The most successful states are the ones doing all three: setting smart price caps, demanding transparency from PBMs, and building backup plans for drug shortages. They’re not just trying to save money - they’re trying to make sure the system still works when it matters most.

Do all states have the same generic drug policies?

No. While all states cover prescription drugs in Medicaid, each designs its own rules. Some use strict Maximum Allowable Cost lists, others rely on therapeutic interchange, and a few have passed laws to block price hikes on generics. Only 19 states actively changed how they reimburse for generics in 2023, showing wide variation in approach.

Why can’t states negotiate better rebates for generic drugs like they do for brand-name drugs?

The federal Medicaid Drug Rebate Program sets fixed rebate formulas for generics - usually 13% of the Average Manufacturer Price. Unlike brand-name drugs, where states can add supplemental rebates through negotiations, there’s no legal mechanism for extra discounts on generics. That limits states’ flexibility and forces them to rely on other tools like MAC lists and substitution rules.

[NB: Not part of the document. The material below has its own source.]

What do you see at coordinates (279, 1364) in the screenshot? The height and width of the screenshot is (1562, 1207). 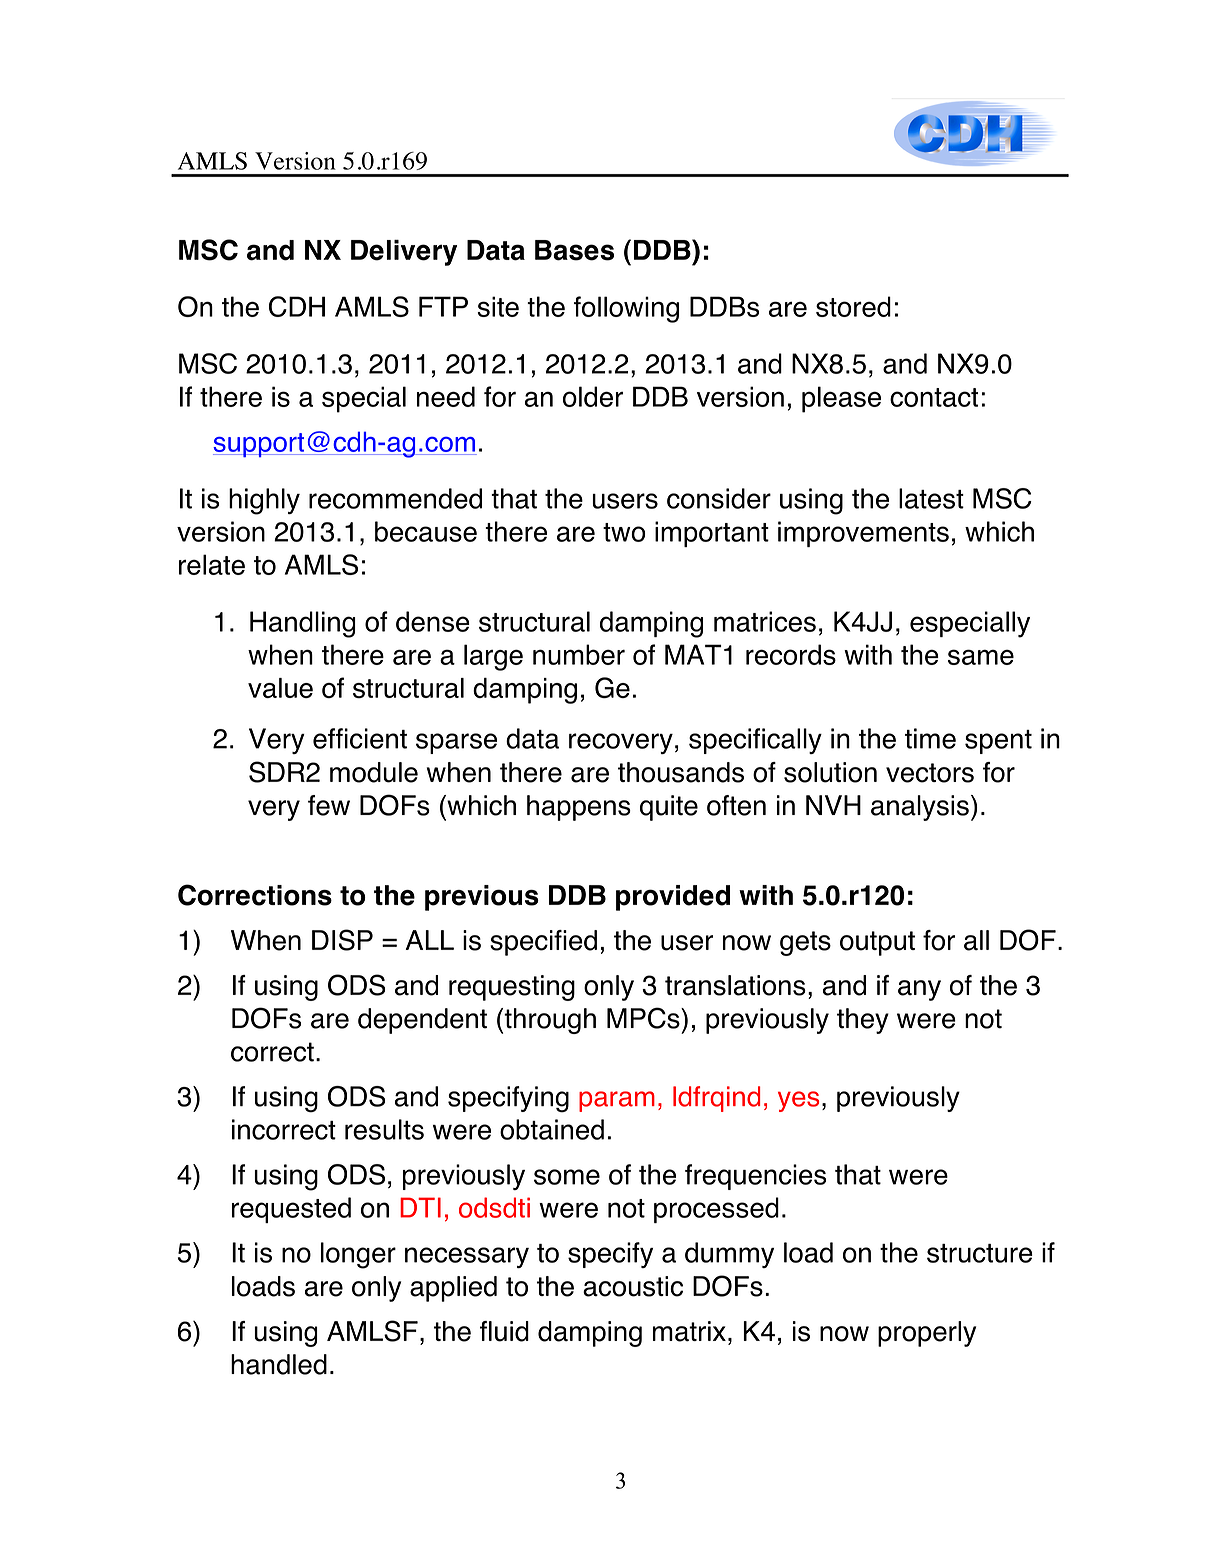 I see `handled` at bounding box center [279, 1364].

What’s a Maximum Allowable Cost (MAC) list and how does it work?

A MAC list is a state-set price cap for each generic drug. If a pharmacy charges more than the MAC, Medicaid only pays up to the cap, and the pharmacy absorbs the rest. This pushes pharmacies to source generics at lower prices. Forty-two states use MAC lists, and 31 update them quarterly to match real-time market changes.

Are state efforts to control generic drug prices causing shortages?

There’s evidence of risk. Aggressive price caps or rebate changes can make it unprofitable for manufacturers to produce certain generics. The Congressional Budget Office warns that overly strict controls could reduce availability. But the bigger driver of shortages is manufacturing consolidation - three companies control 65% of generic injectables - not state pricing policies alone.

How are states dealing with Pharmacy Benefit Managers (PBMs)?

Twenty-seven states passed new PBM transparency rules in 2024. Nineteen now require PBMs to report the actual cost they paid for each generic drug. This helps states catch hidden markups and ensures rebates are properly passed through. Some states are also moving away from PBMs altogether, managing pharmacy benefits directly to reduce middleman costs.

What’s the future of Medicaid generic drug policies?

The focus is shifting from just cutting prices to securing supply. By 2026, 22 states are expected to have strategic stockpiles of critical generics. Multi-state purchasing pools are growing, and more states are adopting laws to prevent price gouging. The goal is no longer just savings - it’s stability, reliability, and ensuring patients get the drugs they need, no matter what.

Comments

Gwen Vincent

Gwen Vincent

24 February / 2026

It’s wild how much we take generics for granted. I’ve been on the same blood pressure med for years-same generic, same price, never thought about where it came from. Turns out, some pharmacist in Ohio is juggling 12 different MAC lists just to get me my pills on time. We need better systems, not just tighter caps.